* _Source excerpt_

Exhibition “Berlin Compositions”

NOVEMBER 29 – DECEMBER 21, 2024

1992, Marzahn, Berlin: Alexander Dik’s family moves to Germany. They are ‘Russlanddeutsche’ migrants – a problematic German minority in their homeland, Kazakhstan. For Alexander, life has been a hard road since he was very young. Marzahn is far from a rosy neighbourhood – the water tastes like blood, as they say around there. Alexander desires only one thing, the one thing he always felt destined to do: painting. But the conservative environment he comes from forbids it. Instead, he becomes a retail salesman for a supermarket chain specialised in Eastern European food and practices taekwondo as an amateur athlete. He continues to paint in secret, finding solace in a clandestine, dark, almost claustrophobic studio in the supermarket’s basement. In 2018, he makes a bold decision: he will be a full-time painter. The following year, at thirty-five, he enrols at the Berlin Academy of Arts, begins to breathe again, and becomes unstoppable. His professor, Andreas Amrhein, writes about him: ‘During his studies, Alexander has achieved a lot, tried many things, discarded some, developed a strong artistic stance, and is now moving forward. None of his goals are too distant for him. With his innate energy, he will pursue them.’

Berlin Compositions, Dik’s debut solo show at JARILAGER Gallery Seoul, is a goal checked off. Featuring his recent body of work, from paintings and works of paper to sculpture, the exhibition marks a new chapter in the exceptional journey of this ‘Berlin kid’ in the arts. His works are bold and unfiltered, much like his city, filled with all its contradictions, its violence, and its wounded, uprooted, and feverish heroes.

* _Direction 1_
From the exhibition text on "Berlin Compositions," output the passage starting at "Berlin Compositions, Dik’s" and ending at "and feverish heroes.".
* _Direction 2_
Go on with the "Berlin Compositions" exhibition text, picking up right after its final sentence.
The lines of data that come next play no part in the work here.

[Lines of data]

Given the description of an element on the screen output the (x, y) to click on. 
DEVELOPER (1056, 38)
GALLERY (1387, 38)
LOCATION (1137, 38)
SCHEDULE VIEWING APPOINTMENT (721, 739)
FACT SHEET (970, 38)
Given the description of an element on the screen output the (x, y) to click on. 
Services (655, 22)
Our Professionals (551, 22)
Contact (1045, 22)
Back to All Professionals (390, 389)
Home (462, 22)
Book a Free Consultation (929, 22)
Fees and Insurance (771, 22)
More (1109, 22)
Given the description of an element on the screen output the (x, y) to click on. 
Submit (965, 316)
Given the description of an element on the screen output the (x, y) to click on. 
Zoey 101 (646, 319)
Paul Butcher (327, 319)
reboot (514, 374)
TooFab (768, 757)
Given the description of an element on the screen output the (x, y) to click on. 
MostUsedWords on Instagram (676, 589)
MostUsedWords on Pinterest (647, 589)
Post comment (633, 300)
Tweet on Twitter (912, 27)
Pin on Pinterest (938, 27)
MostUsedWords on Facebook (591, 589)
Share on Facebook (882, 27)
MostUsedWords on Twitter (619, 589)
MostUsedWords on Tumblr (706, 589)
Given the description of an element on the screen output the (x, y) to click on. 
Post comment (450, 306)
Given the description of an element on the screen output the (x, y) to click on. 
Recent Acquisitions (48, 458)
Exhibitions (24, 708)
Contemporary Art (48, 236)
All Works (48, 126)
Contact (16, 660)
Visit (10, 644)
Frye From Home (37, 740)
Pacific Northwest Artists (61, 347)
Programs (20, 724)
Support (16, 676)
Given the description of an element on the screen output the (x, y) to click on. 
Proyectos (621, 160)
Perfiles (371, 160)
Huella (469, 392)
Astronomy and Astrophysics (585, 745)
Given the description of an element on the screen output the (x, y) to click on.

* _Reply 1_
Berlin Compositions, Dik’s debut solo show at JARILAGER Gallery Seoul, is a goal checked off. Featuring his recent body of work, from paintings and works of paper to sculpture, the exhibition marks a new chapter in the exceptional journey of this ‘Berlin kid’ in the arts. His works are bold and unfiltered, much like his city, filled with all its contradictions, its violence, and its wounded, uprooted, and feverish heroes.

* _Reply 2_
After years of suppressing his talent, Alexander Dik is now experiencing a working trance. Each morning, he wakes up early and heads to his new studio: a spacious, airy shed in the heart of Brandenburg’s countryside. Unlike many artists, he does not suffer from the impasse of facing a blank canvas. For him, the challenge is how to contain the flood of ideas rushing out. He typically works on multiple series at once, often across several canvases simultaneously, both vertically and horizontally. He loves to place a canvas under his feet while he paints, allowing it to collect splashes of colour, the imprints of his steps, and even the ashes of his cigarettes. These ‘floor paintings’ unintentionally capture the full spectrum of the creative process, from the raw materiality of his movements to the residue of his artistic rituals. For Alexander, they hold equal value to those produced with deliberate intention.

Above all, Alexander Dik is a craftsman. His art, at once neo-expressionist and symbolic, blends a profound mastery of oil paint – his ‘true language,’ as he calls it – with a relentless drive to experiment with different techniques. He works with brush, spatula, and spray, but his paintings often seem like they had been made by different hands. Few artists work in such a wide range of approaches. At times, he flings paint onto the canvas in dribbled patterns, echoing the energy of Jackson Pollock. At other times, colours fold into mountainous formations, protruding from the surface like fleshy contours. There are moments in which he arranges paint blobs on the canvas, then sweeps them with a wide spatula – just like that, a single move and the work is complete. Yet there are also longer battles, where he stratifies layer over layer, only satisfied when colours magically suck the viewer into their depths. Excitement peaks when he presses one canvas against another, letting the imprint of an ongoing work guide the birth of something new – a process charged with physical intensity and unpredictability.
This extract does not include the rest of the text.